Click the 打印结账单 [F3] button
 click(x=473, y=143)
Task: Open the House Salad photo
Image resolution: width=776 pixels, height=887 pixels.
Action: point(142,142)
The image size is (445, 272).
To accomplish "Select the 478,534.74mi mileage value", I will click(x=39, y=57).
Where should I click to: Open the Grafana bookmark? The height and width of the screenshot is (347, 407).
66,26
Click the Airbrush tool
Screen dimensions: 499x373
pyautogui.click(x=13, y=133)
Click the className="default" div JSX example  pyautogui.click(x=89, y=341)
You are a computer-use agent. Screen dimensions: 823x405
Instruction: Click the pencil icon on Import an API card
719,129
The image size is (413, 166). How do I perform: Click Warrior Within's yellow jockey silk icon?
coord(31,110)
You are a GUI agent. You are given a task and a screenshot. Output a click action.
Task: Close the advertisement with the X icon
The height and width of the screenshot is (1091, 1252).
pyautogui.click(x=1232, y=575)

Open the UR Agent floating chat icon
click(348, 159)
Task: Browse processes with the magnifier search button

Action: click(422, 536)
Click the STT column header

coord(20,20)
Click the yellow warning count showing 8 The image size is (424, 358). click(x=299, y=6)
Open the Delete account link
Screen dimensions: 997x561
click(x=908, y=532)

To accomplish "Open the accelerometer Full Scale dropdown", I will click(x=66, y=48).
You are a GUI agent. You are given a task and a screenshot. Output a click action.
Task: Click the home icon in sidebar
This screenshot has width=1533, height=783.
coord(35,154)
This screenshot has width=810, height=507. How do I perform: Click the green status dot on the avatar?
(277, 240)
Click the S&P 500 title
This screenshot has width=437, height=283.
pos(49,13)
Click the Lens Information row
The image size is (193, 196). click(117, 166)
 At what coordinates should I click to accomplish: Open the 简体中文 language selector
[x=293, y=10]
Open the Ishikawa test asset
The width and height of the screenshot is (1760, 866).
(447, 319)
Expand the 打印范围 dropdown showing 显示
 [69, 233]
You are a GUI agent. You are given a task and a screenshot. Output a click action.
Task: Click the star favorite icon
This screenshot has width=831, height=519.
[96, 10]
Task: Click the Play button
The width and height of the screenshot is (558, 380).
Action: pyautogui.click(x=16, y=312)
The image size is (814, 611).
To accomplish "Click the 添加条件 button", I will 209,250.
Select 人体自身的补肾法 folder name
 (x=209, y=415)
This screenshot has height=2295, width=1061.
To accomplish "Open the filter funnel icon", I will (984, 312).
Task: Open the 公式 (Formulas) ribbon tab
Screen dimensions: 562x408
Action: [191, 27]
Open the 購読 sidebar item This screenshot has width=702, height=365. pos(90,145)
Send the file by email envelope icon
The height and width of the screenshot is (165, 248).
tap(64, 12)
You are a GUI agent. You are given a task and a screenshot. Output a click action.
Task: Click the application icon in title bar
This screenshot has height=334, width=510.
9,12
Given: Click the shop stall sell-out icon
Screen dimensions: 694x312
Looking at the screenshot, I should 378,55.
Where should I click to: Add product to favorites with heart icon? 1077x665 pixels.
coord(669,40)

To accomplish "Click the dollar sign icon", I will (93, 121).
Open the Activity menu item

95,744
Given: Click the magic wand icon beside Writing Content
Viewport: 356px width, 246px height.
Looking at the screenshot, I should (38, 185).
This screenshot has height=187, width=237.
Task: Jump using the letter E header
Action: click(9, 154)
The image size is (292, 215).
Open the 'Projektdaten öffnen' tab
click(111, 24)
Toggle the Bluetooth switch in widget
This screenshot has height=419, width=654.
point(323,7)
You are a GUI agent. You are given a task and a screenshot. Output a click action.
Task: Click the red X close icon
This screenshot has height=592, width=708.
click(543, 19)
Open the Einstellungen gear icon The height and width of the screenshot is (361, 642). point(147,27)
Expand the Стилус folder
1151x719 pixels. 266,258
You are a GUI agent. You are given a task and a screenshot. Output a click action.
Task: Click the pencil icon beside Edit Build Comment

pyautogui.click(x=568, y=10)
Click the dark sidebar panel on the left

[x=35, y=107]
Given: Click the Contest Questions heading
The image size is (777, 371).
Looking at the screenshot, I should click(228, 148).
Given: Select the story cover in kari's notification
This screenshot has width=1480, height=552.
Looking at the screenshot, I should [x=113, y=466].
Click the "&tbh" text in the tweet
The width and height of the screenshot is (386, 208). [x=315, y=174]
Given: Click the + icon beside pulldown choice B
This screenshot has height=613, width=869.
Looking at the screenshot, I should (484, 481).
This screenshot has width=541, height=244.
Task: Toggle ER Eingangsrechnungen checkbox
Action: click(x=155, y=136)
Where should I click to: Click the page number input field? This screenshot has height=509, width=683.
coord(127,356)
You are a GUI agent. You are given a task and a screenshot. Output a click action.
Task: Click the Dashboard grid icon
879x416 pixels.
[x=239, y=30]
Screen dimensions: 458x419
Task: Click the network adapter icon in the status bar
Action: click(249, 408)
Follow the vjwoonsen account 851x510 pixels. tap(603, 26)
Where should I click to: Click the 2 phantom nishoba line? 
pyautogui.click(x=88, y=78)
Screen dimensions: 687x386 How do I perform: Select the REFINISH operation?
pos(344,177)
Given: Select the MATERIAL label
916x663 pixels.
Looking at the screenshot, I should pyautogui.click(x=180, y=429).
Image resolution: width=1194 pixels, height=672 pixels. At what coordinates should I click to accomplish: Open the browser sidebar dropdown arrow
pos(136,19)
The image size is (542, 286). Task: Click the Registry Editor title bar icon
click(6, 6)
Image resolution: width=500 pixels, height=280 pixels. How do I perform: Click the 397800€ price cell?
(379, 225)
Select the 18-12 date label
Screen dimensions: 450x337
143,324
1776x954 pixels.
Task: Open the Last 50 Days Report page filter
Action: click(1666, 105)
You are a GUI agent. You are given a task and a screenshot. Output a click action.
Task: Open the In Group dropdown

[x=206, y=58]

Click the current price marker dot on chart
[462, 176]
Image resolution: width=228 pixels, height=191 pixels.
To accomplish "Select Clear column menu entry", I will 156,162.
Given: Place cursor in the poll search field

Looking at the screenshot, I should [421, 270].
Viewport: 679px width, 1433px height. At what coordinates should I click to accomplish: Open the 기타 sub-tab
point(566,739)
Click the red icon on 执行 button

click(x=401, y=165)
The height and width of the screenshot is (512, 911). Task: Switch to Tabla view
....
• The problem: Locate the word "label" in the data above. Copy every line carrying it.

• Task output:
Given: Select the MATERIAL label
Select the 18-12 date label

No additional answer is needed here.